The Department of Health Services recently told ThinkProgress that the state expects to save $49.8 million, as 5,102 are expected to disenroll by year five of implementation. But a recent Milwaukee Journal Sentinel review reported that the administrative costs of transitioning people off of Medicaid won’t be cheap. That doesn’t include the costs linked to drug testing, but given that cash assistance’s enrollment numbers are smaller than Medicaid’s, drug testing people for health care will likely cost the state even more money.
It’s not just about money, as drug tests aim to connect people with treatment. But drug screenings are different from diagnostic instruments, meaning they “cannot tell you if you have addiction,” said Omar Manejwala, Chief Medical Officer of Catasys and a leading expert on addiction and the opioid crisis. These tools are useful in the right context — they primarily identify a group at risk, but will have many false positives.
“In a nutshell, the biggest danger from this is it makes you feel like you are doing something, when you are doing nothing,” said Manejwala.
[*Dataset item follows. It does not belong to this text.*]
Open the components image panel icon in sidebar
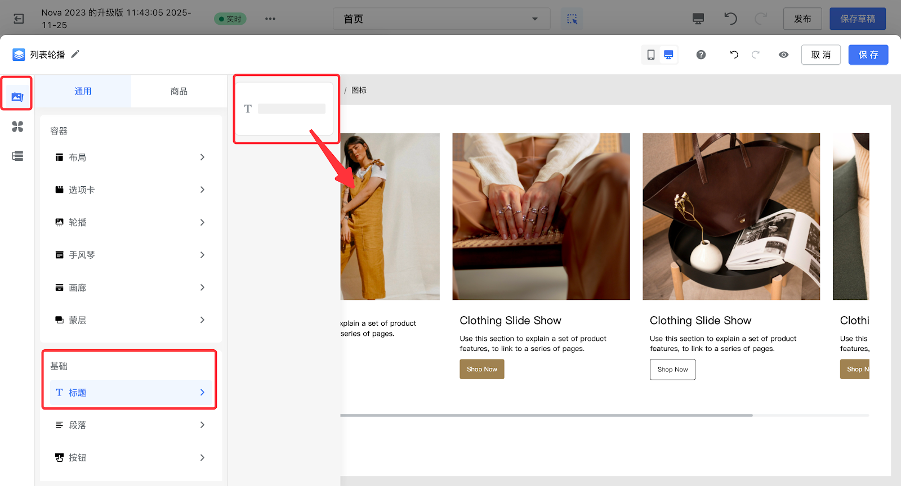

Jon Peacock, research director for advocacy group Kids Forward, argues that drug tests don’t enable health care, but act as an impediment. Applicants will have to meet with caseworkers more times, and this added red tape to an already arduous process could discourage people, he said.
“And the funding that will be required for drug screening is better used to access effective treatment programs,” Peacock said.
Historically, Wisconsin’s Medicaid eligibility guidelines have been very generous compared to other state programs. Wisconsin’s insurance program covered some groups with higher incomes: parents up to to 200 percent of the poverty line and up to 300 percent for children and pregnant people. On the other hand, the state is still pretty conservative, said American Enterprise Institute’s Angela Rachidi, so the state government adds requirements like drug tests on the principle that the government isn’t being taken advantage of if it’s willing to supply support.
“It’s more of an issue of ensuring that if you have a generous system of support, that you’ve implemented it properly,” Rachidi, who studies public assistance from a conservative perspective, told ThinkProgress.
Rachidi believes states should be allowed to experiment with Medicaid programs and once Wisconsin, for example, drugs tests beneficiaries, the public can rigorously evaluate the outcomes. An assessment would determine if the program, as supporters argue, connects individuals with substance use disorder to treatment. But a recent Government Accountability Office (GAO) report concluded that federal evaluations so far on state Medicaid projects provide meager oversight and, as such, are inconclusive.
So far, Wisconsin data collected from cash welfare suggests that the state spends a lot of money for minimal health improvements, as only 10 enrolled in treatment. Moreover, with Medicaid, it’ll be difficult to know who was deterred from seeking coverage due to the possibility of testing positive. Will drug testing enrollees be worth it on principle alone?
This post has been updated to include comments from Omar Manejwala.